CaratLane (Representative Image)

The Competition Commission of India (CCI) has granted approval to Tata-backed Titan for its proposal to acquire an additional 27.18% stake in the jewellery startup CaratLane.

“CCI approves acquisition of additional shareholding in CaratLane by Titan. The proposed combination relates to the acquisition by Titan of 27.18% share capital of CaratLane, on a fully diluted basis, from Mithun Padam Sacheti, Siddhartha Padam Sacheti, and Padamchand Sacheti,” the competition watchdog said in a statement.

This paves the way for the deal that was announced earlier this year. In August, Titan disclosed the signing of a share purchase agreement, outlining its intention to acquire an additional shareholding in CaratLane for a total of INR 4,621 Cr.

The transaction valued the startup at an impressive INR 17,000 Cr ($2 Bn). At that time, Titan announced its intent to acquire 91.9 Lakh equity shares from a ‘founder’ of CaratLane, with the financing of the deal to be accomplished through a blend of cash balances, internal accruals, and debt.
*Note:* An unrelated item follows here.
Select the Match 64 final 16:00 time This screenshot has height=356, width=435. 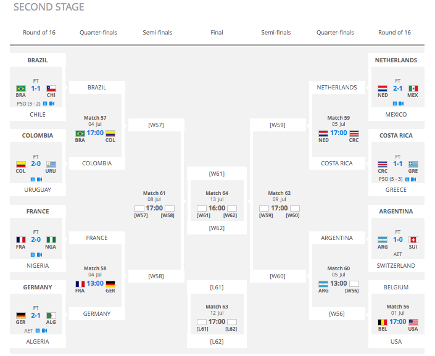click(x=217, y=209)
In 2016, Titan initially acquired a controlling stake in the jewellery brand at a valuation close to $69 million.

Now that the deal has been approved, employees are anticipating a significant windfall, with expectations of receiving between INR 340 Cr to INR 380 Cr through an ESOP buyback by Titan, which is set to secure a 100% stake in the startup.
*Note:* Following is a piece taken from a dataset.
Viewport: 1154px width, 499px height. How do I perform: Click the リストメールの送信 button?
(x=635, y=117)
Established in 2008 by Sacheti and Srinivasa Gopalan, CaratLane is an omnichannel startup specializing in the production and sale of jewellery items in both India and the US. In the financial year 2022-23 (FY23), it recorded a total income of INR 2,177 Cr, marking a 71% increase from INR 1,267 Cr in FY22.

After the deal was disclosed, CaratLane underwent a significant leadership transition, with co-founder and Chief Operating Officer (COO) Avnish Anand being promoted to the position of CEO of the ecommerce platform in August. This change occurred shortly after co-founder Sacheti, Anand’s former boss, departed from CaratLane.

Nevertheless, the deal has encountered its share of difficulties. Immediately after the transaction was announced, the startup contested a prior show-cause notice (SCN) issued by the Enforcement Directorate (ED). The notice alleged that between 2011 and 2014, CaratLane breached FEMA rules by accepting foreign direct investment (FDI).

The show-cause notice (SCN), delivered in March 2022, revolved around the contention that foreign direct investment (FDI) was restricted in multi-brand retail companies until 2011. Nevertheless, it is reported that Tiger Global invested in the startup in 2011 and continued to participate in subsequent funding rounds over the following three years.

Following that, foreign direct investment (FDI) was permitted for multi-brand retail companies in September 2012. However, it came with the stipulation that such investments required prior approval from the former Foreign Investment Promotion Board (FIPB) and were subject to certain conditions.

As the case remains unresolved before an adjudicating authority, CaratLane has reportedly enlisted legal assistance from a former Chief Justice of India (CJI). According to reports, the former CJI has expressed the opinion that CaratLane is not in violation of FEMA, asserting that the regulation is applicable to the B2B sector and not retail trade.

In the meantime, CaratLane is poised to join the list of startups under almost complete control of the Tata Group. The group’s portfolio also includes startups such as 1mg and BigBasket.